Foi no tempo da grande seca que muita gente descobriu que os canais que deságuam nos grandes rios de São Paulo são, na verdade, cursos de água que foram enterrados e transformados em tubulações de esgoto. Há centenas de córregos e pequenos rios por baixo da cidade e, se é assim, por que faltava água nas torneiras? Foi quando desconfiei que sim, havia um rio atrás do meu quarto. Não fica exatamente embaixo da janela, mas, se não houvesse tantas construções, seria visível do meu quarto. Comecei a busca por aquele rio, em verdade um córrego, o Água Preta. Consultei os mais velhos, poucos do meu tempo de garoto estavam vivos, mas, mesmo assim, colhi informações importantes. Descobri mais ou menos onde nasciam e por onde corriam as águas pretas. Daí por diante bastava caminhar e imaginar. Repetidas vezes percorri o caminho das águas pretas, do fim para o começo, do começo para fim, trechos intermediários: sempre imaginando como era o local nos primórdios do bairro e da cidade.

 

Não fui o único a buscar a água preta. Outros – mais organizados e mais práticos – fizeram o que eu gostaria de ter feito: abriram as nascentes do córrego. Construíram pequenos lagos em praças, colocaram peixes, numa viela instalaram uma torneira que serve principalmente para quem mora nas ruas. Hoje é possível tocar a água preta. A água faltava nas torneiras das casas, mas corria nas nascentes libertadas. Quem abriu as nascentes do córrego da Água Preta? Teriam sido garotos que cresceram ouvindo histórias dos antigos, como eu? Garotos que tinham o rio atrás do quarto?

 

Com o tempo, algumas informações e caminhadas – há coisas que só conhece quem anda a pé – fui percebendo resquícios dos rios canalizados de São Paulo. Escadões, vielas e canteiros no centro de avenidas costumam esconder rios e nascentes. Quem caminha por esses locais se depara com umidade no concreto, mesmo em dias secos: é um indício da presença das águas. Aí basta parar, contemplar e imaginar a passagem dos rios e córregos. No caso do Água Preta, além da umidade perene, perto das nascentes; é possível observar a passagem das águas em dois pontos em que elas correm por baixo de grades, para que saiam sem causar maiores estragos nos dias de chuva. Às vezes eu vou até aquelas grades e fico observando a passagem das águas.
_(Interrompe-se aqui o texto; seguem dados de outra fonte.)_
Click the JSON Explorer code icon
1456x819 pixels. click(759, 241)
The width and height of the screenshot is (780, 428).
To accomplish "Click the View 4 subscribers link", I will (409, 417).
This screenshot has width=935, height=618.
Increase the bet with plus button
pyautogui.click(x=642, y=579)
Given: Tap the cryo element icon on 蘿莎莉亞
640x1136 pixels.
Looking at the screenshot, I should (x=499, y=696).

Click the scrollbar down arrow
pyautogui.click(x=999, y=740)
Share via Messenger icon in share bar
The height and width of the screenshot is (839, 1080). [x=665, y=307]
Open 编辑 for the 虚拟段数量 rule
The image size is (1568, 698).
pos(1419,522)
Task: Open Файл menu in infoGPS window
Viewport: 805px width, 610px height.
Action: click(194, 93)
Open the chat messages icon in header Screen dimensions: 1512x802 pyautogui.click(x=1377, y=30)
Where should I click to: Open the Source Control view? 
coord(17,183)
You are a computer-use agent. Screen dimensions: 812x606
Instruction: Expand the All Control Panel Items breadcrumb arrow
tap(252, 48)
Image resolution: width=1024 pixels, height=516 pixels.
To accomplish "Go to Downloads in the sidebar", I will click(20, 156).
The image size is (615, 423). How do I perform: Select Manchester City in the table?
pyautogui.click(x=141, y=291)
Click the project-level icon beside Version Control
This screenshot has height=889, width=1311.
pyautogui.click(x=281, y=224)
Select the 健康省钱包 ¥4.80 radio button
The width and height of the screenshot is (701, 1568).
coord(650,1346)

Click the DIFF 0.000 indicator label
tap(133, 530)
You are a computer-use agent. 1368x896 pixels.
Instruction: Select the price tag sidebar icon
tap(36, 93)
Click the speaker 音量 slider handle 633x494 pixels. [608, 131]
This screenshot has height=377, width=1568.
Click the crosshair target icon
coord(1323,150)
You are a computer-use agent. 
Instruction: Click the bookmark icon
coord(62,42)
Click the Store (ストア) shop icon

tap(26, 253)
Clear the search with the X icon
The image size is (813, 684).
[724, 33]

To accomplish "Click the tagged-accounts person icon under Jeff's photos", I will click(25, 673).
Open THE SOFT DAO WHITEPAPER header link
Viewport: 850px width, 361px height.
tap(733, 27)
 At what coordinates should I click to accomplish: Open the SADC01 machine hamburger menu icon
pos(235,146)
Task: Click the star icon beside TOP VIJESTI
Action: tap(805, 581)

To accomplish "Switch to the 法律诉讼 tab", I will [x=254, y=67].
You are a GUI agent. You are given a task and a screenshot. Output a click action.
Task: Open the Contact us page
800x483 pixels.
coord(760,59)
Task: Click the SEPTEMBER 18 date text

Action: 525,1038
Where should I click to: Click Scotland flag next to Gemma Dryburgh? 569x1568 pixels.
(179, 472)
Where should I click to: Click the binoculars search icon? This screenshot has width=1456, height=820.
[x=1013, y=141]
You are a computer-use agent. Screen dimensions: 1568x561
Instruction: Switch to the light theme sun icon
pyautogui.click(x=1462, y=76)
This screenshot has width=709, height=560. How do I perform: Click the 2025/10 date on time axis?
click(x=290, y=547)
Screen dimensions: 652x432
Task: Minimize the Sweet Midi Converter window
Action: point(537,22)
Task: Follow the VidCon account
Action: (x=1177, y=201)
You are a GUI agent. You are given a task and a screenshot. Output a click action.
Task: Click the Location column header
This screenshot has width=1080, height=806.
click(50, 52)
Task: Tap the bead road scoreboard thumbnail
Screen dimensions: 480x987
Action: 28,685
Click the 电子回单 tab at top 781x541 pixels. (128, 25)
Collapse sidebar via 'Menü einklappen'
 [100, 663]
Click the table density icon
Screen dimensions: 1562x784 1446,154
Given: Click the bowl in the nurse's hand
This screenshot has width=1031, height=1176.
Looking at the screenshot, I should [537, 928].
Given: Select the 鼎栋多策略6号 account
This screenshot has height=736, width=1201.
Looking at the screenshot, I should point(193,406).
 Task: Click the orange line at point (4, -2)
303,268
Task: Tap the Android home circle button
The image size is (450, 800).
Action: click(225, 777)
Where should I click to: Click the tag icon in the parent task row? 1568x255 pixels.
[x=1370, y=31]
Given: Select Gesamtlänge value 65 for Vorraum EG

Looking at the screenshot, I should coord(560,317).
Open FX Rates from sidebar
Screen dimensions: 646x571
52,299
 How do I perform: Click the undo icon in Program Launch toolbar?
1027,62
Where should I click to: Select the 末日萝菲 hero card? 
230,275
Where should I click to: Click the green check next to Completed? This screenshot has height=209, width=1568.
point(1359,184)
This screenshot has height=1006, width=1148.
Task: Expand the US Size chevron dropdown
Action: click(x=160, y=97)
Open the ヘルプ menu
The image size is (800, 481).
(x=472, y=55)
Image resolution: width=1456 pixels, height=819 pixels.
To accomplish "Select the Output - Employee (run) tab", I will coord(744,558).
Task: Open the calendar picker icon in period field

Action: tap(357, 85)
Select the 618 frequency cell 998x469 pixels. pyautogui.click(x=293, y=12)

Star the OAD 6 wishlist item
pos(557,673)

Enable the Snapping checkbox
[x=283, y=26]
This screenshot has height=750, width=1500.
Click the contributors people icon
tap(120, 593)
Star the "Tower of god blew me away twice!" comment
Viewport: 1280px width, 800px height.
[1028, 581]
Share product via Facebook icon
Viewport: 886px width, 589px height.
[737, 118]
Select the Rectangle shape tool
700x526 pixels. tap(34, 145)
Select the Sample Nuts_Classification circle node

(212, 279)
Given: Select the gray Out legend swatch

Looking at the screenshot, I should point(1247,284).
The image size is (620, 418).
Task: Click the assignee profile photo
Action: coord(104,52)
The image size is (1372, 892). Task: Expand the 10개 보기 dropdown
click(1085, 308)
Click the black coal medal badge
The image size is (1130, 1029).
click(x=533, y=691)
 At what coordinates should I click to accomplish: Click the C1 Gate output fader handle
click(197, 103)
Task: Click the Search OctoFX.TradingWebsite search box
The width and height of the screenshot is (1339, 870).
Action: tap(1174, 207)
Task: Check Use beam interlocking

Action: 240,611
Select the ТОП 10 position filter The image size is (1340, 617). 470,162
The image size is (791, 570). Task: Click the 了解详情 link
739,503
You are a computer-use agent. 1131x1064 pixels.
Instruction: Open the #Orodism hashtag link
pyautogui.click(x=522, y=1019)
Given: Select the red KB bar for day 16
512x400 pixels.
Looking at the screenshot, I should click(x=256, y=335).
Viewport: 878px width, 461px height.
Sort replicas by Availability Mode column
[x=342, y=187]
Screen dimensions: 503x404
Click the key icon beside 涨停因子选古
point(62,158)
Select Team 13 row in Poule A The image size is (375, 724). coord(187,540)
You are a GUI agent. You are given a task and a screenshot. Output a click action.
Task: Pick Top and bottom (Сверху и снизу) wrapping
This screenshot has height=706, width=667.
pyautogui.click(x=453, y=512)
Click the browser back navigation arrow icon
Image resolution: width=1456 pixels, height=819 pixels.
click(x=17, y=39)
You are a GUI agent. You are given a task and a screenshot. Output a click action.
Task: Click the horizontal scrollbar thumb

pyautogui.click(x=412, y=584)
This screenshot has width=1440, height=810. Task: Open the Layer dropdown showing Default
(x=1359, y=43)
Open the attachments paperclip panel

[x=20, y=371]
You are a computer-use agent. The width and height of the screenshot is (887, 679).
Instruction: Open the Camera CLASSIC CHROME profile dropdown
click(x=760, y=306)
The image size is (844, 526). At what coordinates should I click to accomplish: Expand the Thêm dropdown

Deve ser uma cena estranha. Os antigos observavam as águas pretas de cima da “pontinha”. Eu observo as águas pretas de cima de grades. “O que ele está procurando no esgoto” – deve pensar quem presencia a cena.

 

Às vezes brinco dizendo que, se um dia for a uma sessão de psicanálise, quando me pedirem para contar por que estou ali, vou explicar que nasci próximo a um córrego canalizado, que não cheguei a conhecer, mas percorre minha imaginação desde pequeno, córrego que em dois pontos pode ser observado debaixo de grades. Sinto que tenho alguma coisa a ver com o Água Preta. Também fui canalizado, também sou subterrâneo, também sou ignorado, também percorro da Vila Anglo e, sobretudo, queria transbordar. É porque me sinto um pouco como aquele rio que passei a ter outra relação com os transbordamentos dele, que é quando a água preta se revolta e retoma territórios. Não digo que me alegro com as enchentes, mas confesso que mais de uma vez saí caminhando na chuva para ver as águas tomando as ruas.

 

Não cheguei a fazer sessões de psicanálise para dizer que nasci perto de um rio canalizado, que só conheci depois de homem feito; mas quando acordo angustiado, antes de trabalhar eu caminho até as nascentes abertas do Água Preta. Tocar as águas geladas revigora. Só que observar o córrego nascendo livre e correndo para baixo do asfalto é triste. O percurso de quase cinco quilômetros por dentro da tubulação, junto com o esgoto, lembra a minha vida profissional. Como eu disse, me sinto meio canalizado. Daí a alegria com os transbordamentos do Água Preta.

 

Não cheguei a fazer sessões de psicanálise, mas quando fizer vou comentar que os grandes escritores têm suas cidades, mas também seus rios. Penso no Paraná e em Domingos Pellegrini [1]. Penso no Guaíba e em Moacy Scliar [2]. Eu que sou um escritor canalizado, não tenho um rio para chamar de meu, apesar de viver entre o Pinheiros e o Tietê, mas me sinto como o Água Preta. O córrego é um irmão para mim.

 

Depois que descobri nascentes e trilhas do Água Preta, conheci o seu córrego irmão, o Água Branca, que desce por baixo da avenida Sumaré. Curiosidade: as águas brancas correm no bairro nobre, as águas pretas correm no bairro em que moravam os operários. Água Preta e Água Branca foram canalizados e deságuam no Tietê, depois de passarem perto do estádio do Palmeiras. É exatamente naquela região que as águas se revoltam, transbordam e retomam territórios. Também naquela região fica o Sesc Pompéia. Há quem diga que o riacho preto que decorra um dos saguões do Sesc Pompéia é uma referência ao Água Preta – essa eu já não sei dizer se li em algum lugar, se ouvi dos antigos, ou se inventei, mas não importa.

 

É também perto do Sesc Pompéia que fica um dos pontos em que é possível ver as águas pretas correndo debaixo de grades. Ao lado há uma placa em que se lê: “Atenção sr. Motorista, em caso de chuva retire seu veículo. Perigo de enchente.” Ali as águas às vezes escapam das grades e carregam tudo. Ali costumo observar a passagem do córrego, como se fosse uma “pontinha”.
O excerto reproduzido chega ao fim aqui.